-- begin Records for the exercise --

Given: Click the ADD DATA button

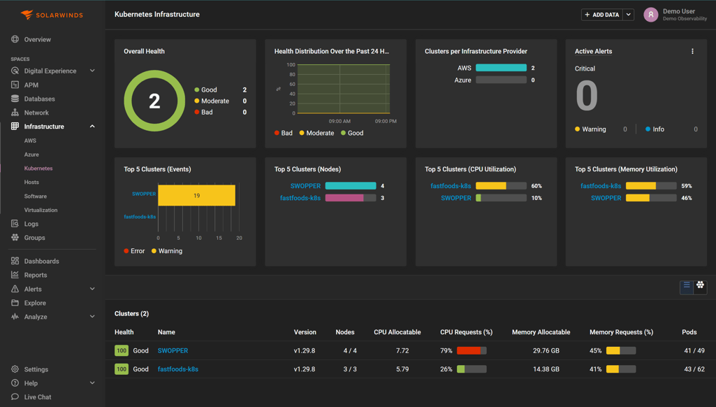Looking at the screenshot, I should pos(601,14).
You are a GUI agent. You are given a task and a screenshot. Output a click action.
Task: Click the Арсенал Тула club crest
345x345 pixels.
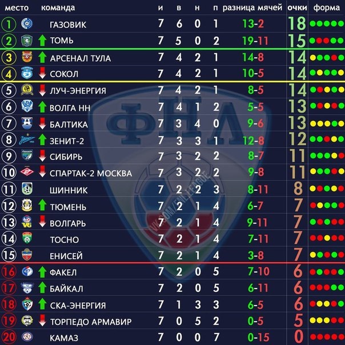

-- end Records for the exercise --

## Stated problem
Convert the lines above into a Markdown table with the columns "Row" and "Line", numbering each row, skipping blank lines, and leaving out the pictures.

## In response
| Row | Line |
|---|---|
| 1 | Given: Click the ADD DATA button |
| 2 | Looking at the screenshot, I should pos(601,14). |
| 3 | You are a GUI agent. You are given a task and a screenshot. Output a click action. |
| 4 | Task: Click the Арсенал Тула club crest |
| 5 | 345x345 pixels. |